Return, exactly and in full, the lines of the records below starting at the one with "Image resolution: width=1000" and ending at the one with "The width and", and no other lines.

RECORDED DATA –

┄┄┄┄┄┄┄┄┄┄┄┄┄┄┄┄┄┄┄┄

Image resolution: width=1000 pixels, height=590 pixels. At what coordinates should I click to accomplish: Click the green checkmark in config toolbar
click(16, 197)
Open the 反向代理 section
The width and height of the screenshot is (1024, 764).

┄┄┄┄┄┄┄┄┄┄┄┄┄┄┄┄┄┄┄┄

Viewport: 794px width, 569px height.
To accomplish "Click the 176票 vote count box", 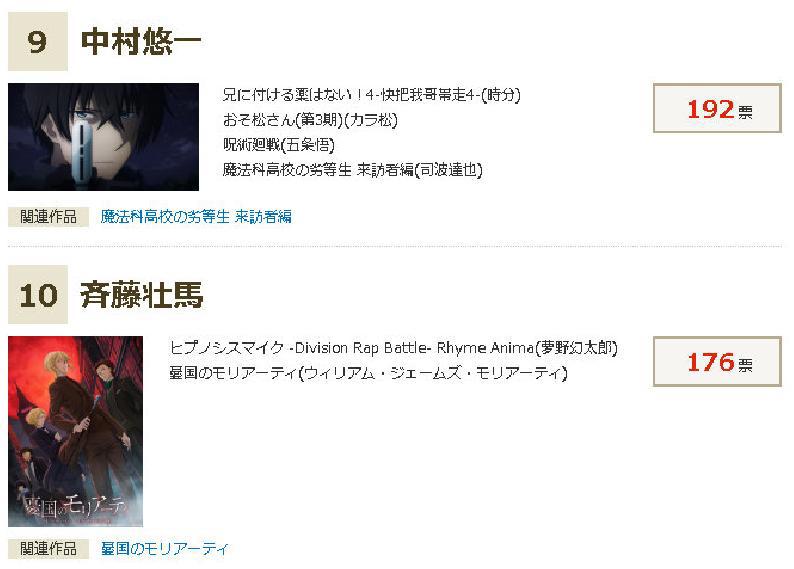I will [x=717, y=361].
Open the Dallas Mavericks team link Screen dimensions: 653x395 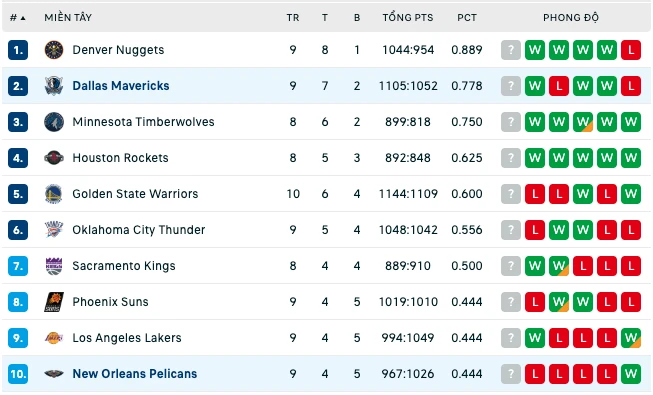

┄┄┄┄┄┄┄┄┄┄┄┄┄┄┄┄┄┄┄┄

RESULT FOR THIS TASK –
Image resolution: width=1000 pixels, height=590 pixels. At what coordinates should I click to accomplish: Click the green checkmark in config toolbar
click(16, 197)
Open the 反向代理 section
The width and height of the screenshot is (1024, 764).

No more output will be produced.